Reproduce, exactly and in full, the lines from the one with "Click the package box icon" through the one with "Tap the UTI" in the data below; drop pictures.

--- Dataset records ---
= Beginning of Section =
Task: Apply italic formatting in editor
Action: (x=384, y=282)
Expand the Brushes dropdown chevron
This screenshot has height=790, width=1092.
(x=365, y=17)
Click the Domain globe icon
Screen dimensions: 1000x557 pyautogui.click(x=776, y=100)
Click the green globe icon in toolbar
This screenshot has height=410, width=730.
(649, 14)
= End of Section =
= Beginning of Section =
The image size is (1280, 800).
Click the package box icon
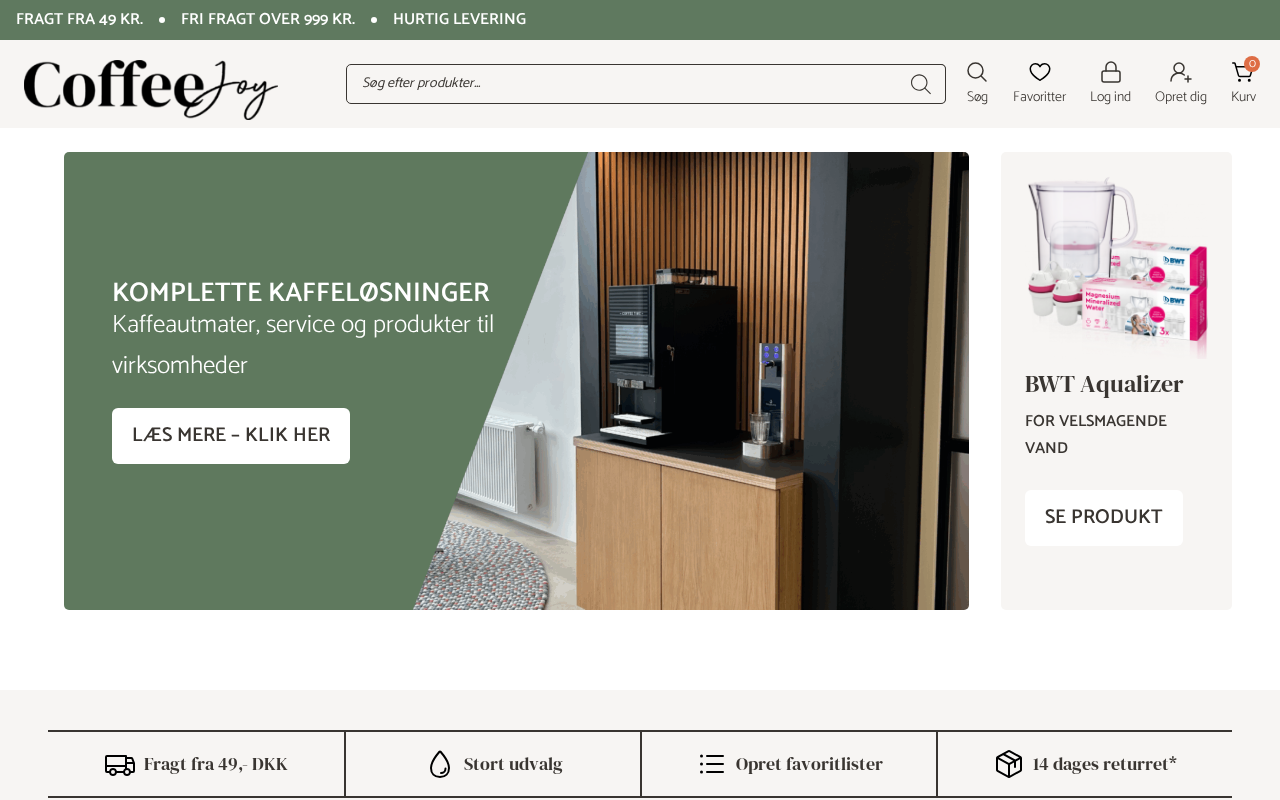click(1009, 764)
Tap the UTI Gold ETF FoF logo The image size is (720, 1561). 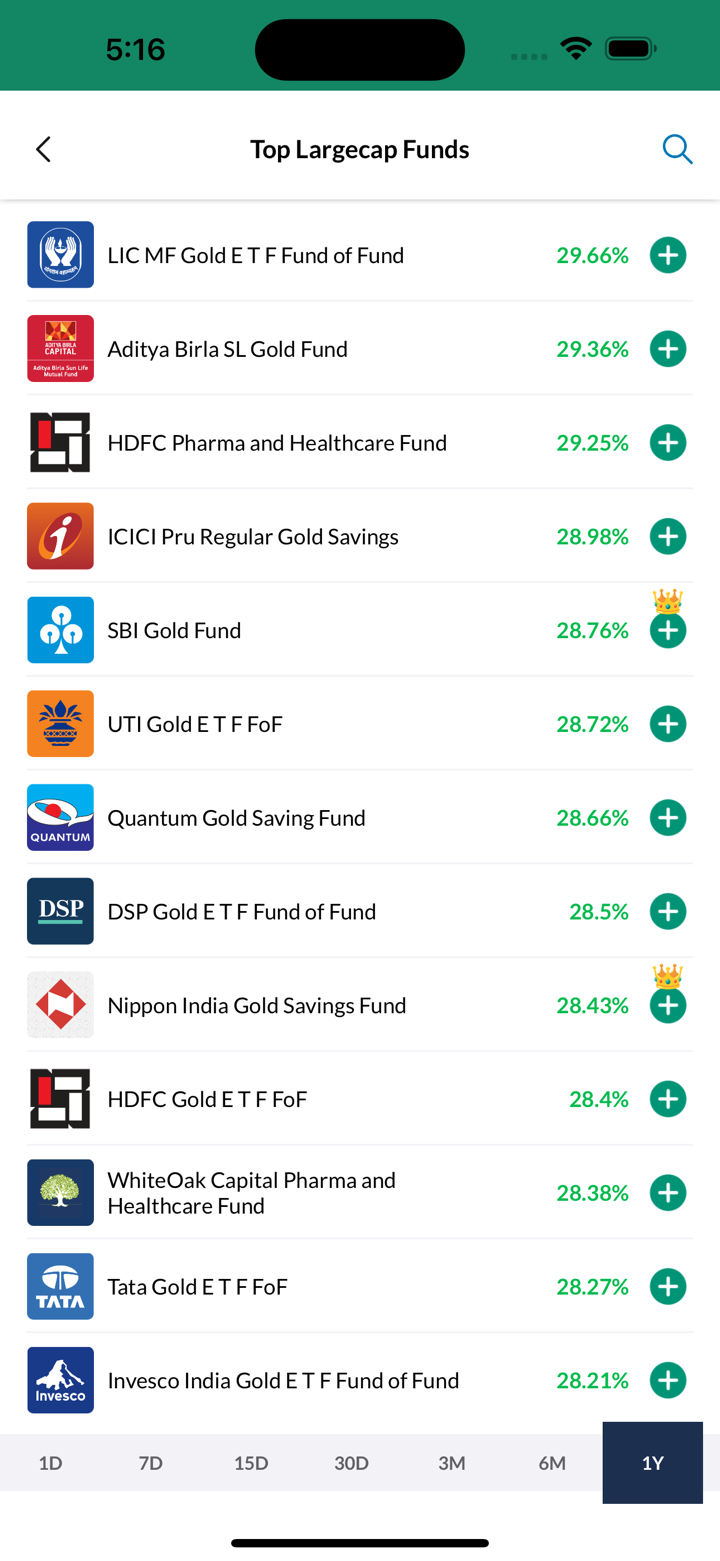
= End of Section =
--- Output of the exercise ---
Click the package box icon
click(1009, 764)
Tap the UTI Gold ETF FoF logo The image size is (720, 1561). 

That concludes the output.